A Concepção de cura no "primeiro Alcibíades" de Platão - por Carlos Vargas

A Concepção de cura no "primeiro Alcibíades" de Platão - por Carlos Vargas

A CONCEPÇÃO DE CURA NO “PRIMEIRO ALCIBÍADES” DE PLATÃO

Carlos Vargas

 

Partindo de uma das reflexões platônicas sobre a doença no diálogo “Timeu”, onde se afirma que “a maior das enfermidades é a ignorância” (Timeu, 88b), é possível desenvolver o tema da cura como libertação da escravidão tal como foi apresentada no diálogo “Primeiro Alcibíades”. Nesse diálogo, lido com algumas técnicas de interpretação platônica emprestadas de Paul Friedländer e Victor Goldschmidt, percebe-se que Sócrates faz o jovem Alcibíades reconhecer sua ignorância e buscar libertar-se pelo caminho do autoconhecimento, o que implica no conhecimento dos outros e no conhecimento dos “deuses”.

O dialogo expressa um aspecto educativo da filosofia platônica. Sócrates procura convencer o jovem Alcibíades de que, além da educação política propriamente dita sobre os assuntos da cidade (Alcibíades, 133c), é preciso “cuidar da alma” (Alcibíades, 133c). Sócrates faz a comparação com à cura de uma enfermidade:

“Suponha um ser humano enfermo que possa fazer o que quiser sem seguir os conselhos médicos...? O que resultará de sua ação? Não é mais provável que acabe com a sua saúde?” (Alcibíades, 135d).

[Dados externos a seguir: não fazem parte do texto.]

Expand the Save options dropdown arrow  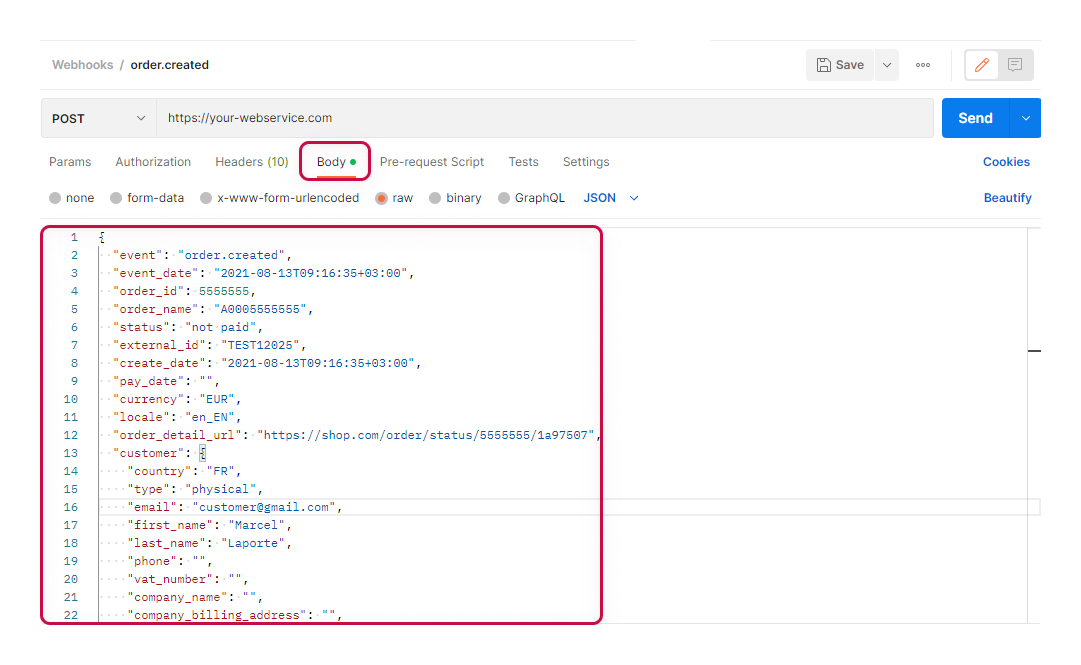tap(886, 65)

No “Alcibíades”, este estado de escravidão é caracterizado pela “perversidade”. Alcibíades desejava ser um senhor poderoso, mas estaria escravizado enquanto não buscasse o caminho do conhecimento que Sócrates lhe indicava. É preciso reconhecer-se necessitado de cura, o que Sócrates faz por meio de seu método dialético: “Percebes agora teu próprio estado; és realmente um homem livre? E sabes como libertar-te de teu estado atual?” (Alcibíades, 135e). Visando este objetivo, a recomendação prática de Sócrates a Alcibíades é a busca do autoconhecimento, o qual “temos concordado em chamar de sabedoria” (Alcibíades, 134a). A busca da felicidade exige sabedoria e bondade.

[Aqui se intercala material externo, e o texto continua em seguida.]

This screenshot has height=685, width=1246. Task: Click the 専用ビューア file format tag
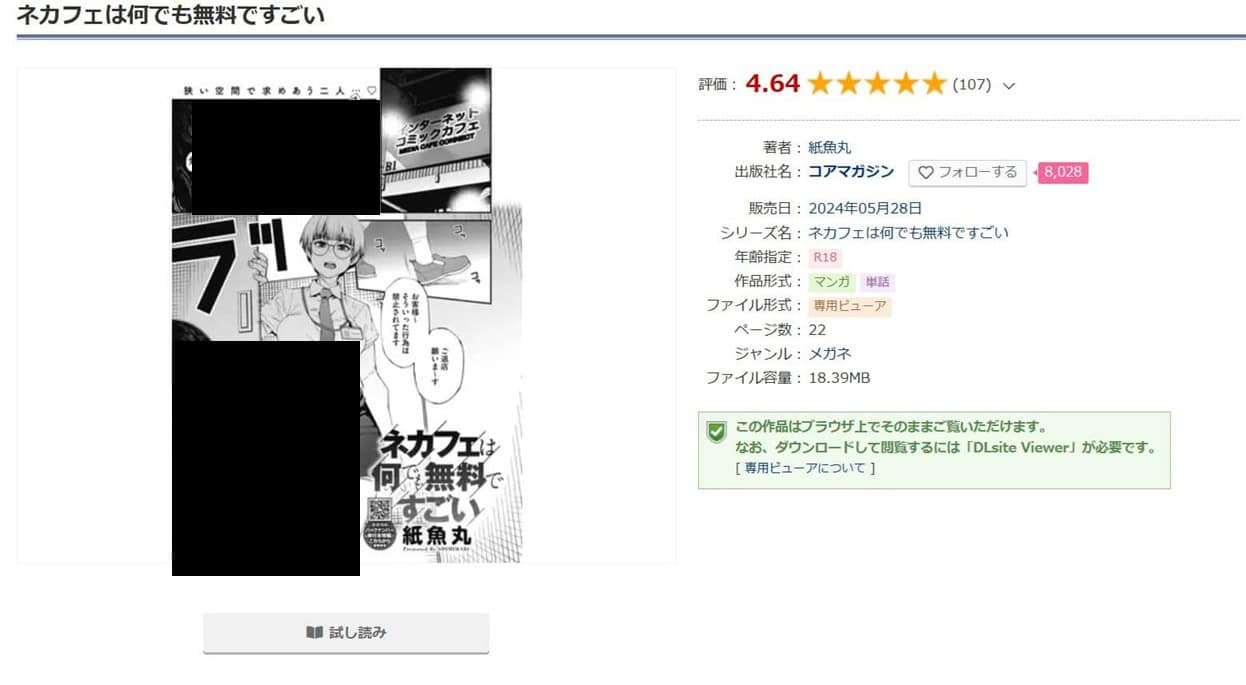[x=850, y=306]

Entretanto, há necessidade de ajuda para a cura. Nesse sentido, Sócrates e Alcibíades estabelecem uma amizade para aperfeiçoar o autoconhecimento, pois “se o olho quer ver a si mesmo, terá que dirigir seu olhar a outro olho” (Alcibíades, 134a). Por um lado, Alcibíades promete se conhecer e, assim, colaborar: “eu tomarei o teu papel e tu tomarás o meu” (Alcibíades, 135e). Por outro lado, Sócrates, mesmo com sua modéstia (Alcibíades, 135e), assume o papel de uma espécie de terapeuta: “Então, querido, [...] tenho abrigado no ninho da tua alma um amor alado” (Alcibíades, 135e). Na amizade “terapêutica”, amar o outro é querer a sua libertação (Alcibíades, 131d).

Finalmente, na terceira via de cura ou autoconhecimento, Sócrates se refere à divindade. Ao tratar-se da cura, pode-se olhar esta referência “teológica” na perspectiva de antropologia na qual o ser humano participa de um destino que lhe transcende:

“E assim como os espelhos reais são mais claros, mais puros e mais luminosos que o espelho de nossos olhos, assim também a divindade é mais pura e mais luminosa que a parte melhor de nossa alma. [...] Mirando, pois, a divindade, nos servimos do melhor espelho das coisas humanas a respeito da virtude da alma e, assim, nele, vemos e conhecemos melhor a nós mesmos” (Alcibíades, 134b).

Na concepção platônica, o sujeito curado, na medida do possível, assimila em si e obedece aquilo que conhece no caminho da justiça, no qual Alcibíades se propôs a começar (Alcibíades, 135e). Além das doenças corporais, Platão percebe a doença da alma e apresenta sua concepção de cura da alma: o conhecimento de si mesmo por meio dos espelhos das almas alheias e da divindade.